Dün AKP iktidarının 23. yılıydı. eyrek asra yaklaşan süreci şöyle özetlemek mümkün:
Anayasa tartışmasıyla geldiler, anayasa tartışmasıyla gidiyorlar!
AKP'ye göre anayasa uymak için değil, kullanmak için! Yürürlükteki anayasayı referandumlu referandumsuz defalarca değiştiren, işine gelmeyen maddelerini de uymama hakkını kullanan iktidar bir yıldönümünü daha benzer tartışmalarla geçiriyor.
Geçen hafta yapılan DEM-Saray görüşmesinden bütün süreç bir yana şu çıkmış görünüyor:
Yeni anayasa üzerinde uzlaşma aramak üzere ilerleme!
Bu tam da Erdoğan'ın istediği minder!
Anayasa tartışmaları şu zeminde ilerleyebilir:
Erdoğan'ın yeniden adaylığının önünün açılması ve DEM Parti'nin tabanına anlatabileceği gelişmelerin olması...
DEM tabanında bu bakışa soğukluk olduğu biliniyor!
***2024 Ekim'inde yeni yasama yılı iktidarın iki önemli açılımı ile başlamıştı:
1-Belediyeler üzerinden CHP'ye saldırı.
2-Bahçeli üzerinden yeni bir süreç!
2025 yasama yılının birinci ayı doldu. İktidar geçen yılkı gündemde patinaj yapıyor. Her iki konu da topluma anlatılandan çok daha farklı şekilde seyrediyor.
İmamoğlu ile ilgili iddianame yazılamayınca yeni bir iddia yazalım dediler. Adalet Bakanlığı ile İstanbul Cumhuriyet Başsavcılığı katlarında gidip gelen görüşler İmamoğlu iddianamesinin yeni yılı bulabileceğini gösteriyor.
Bahçeli üzerinden başlayan açılım da yine Bahçeli üzerinden tartışılıyor. AKP ile MHP, görünen gidiş nedeniyle "iki parti tek iktidar" mecburiyetinde seyrediyor. Kıbrıs seçimlerinin üstüne malum süreçteki kilitlenme gelince arada pürüz var havası esti. Pürüz olsa bile birbirlerinden başka seçenekleri görünmüyor.
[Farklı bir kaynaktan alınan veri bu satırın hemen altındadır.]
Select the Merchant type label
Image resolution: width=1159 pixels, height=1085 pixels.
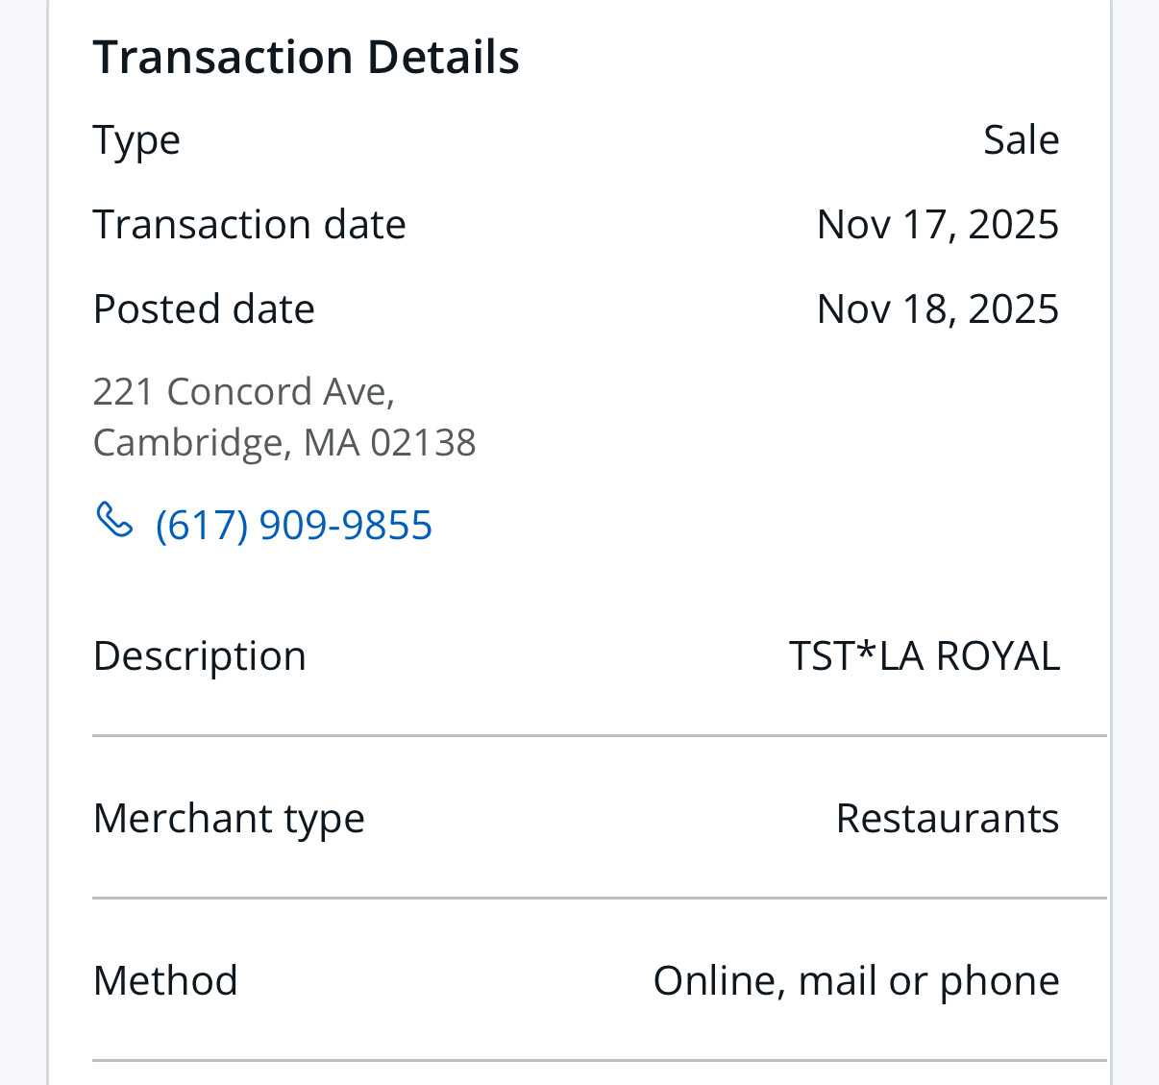click(x=229, y=819)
Eğer anlaşmazlık varsa bunun da Cumhur İttifakı klasiği bir "anlaşmalı anlaşmazlığa" dönüşeceğini söyleyebiliriz!
DEM'le anayasa merkezli yeni süreç biraz da "süreç içinde süreç" gibi seyredebilir. Ankara'da şöyle bir yan arayış konuşuluyor:
Hapishanelerde 7 bin kadar PKK hükümlüsü ya da tutuklusu var. Bunlardan peyderpey bırakmalar olsa...
Hatimoğulları'nın, "Yasa gerektirmeden atılabilecek adımlar var" sözünün altında bu ve benzer beklentiler olmalı!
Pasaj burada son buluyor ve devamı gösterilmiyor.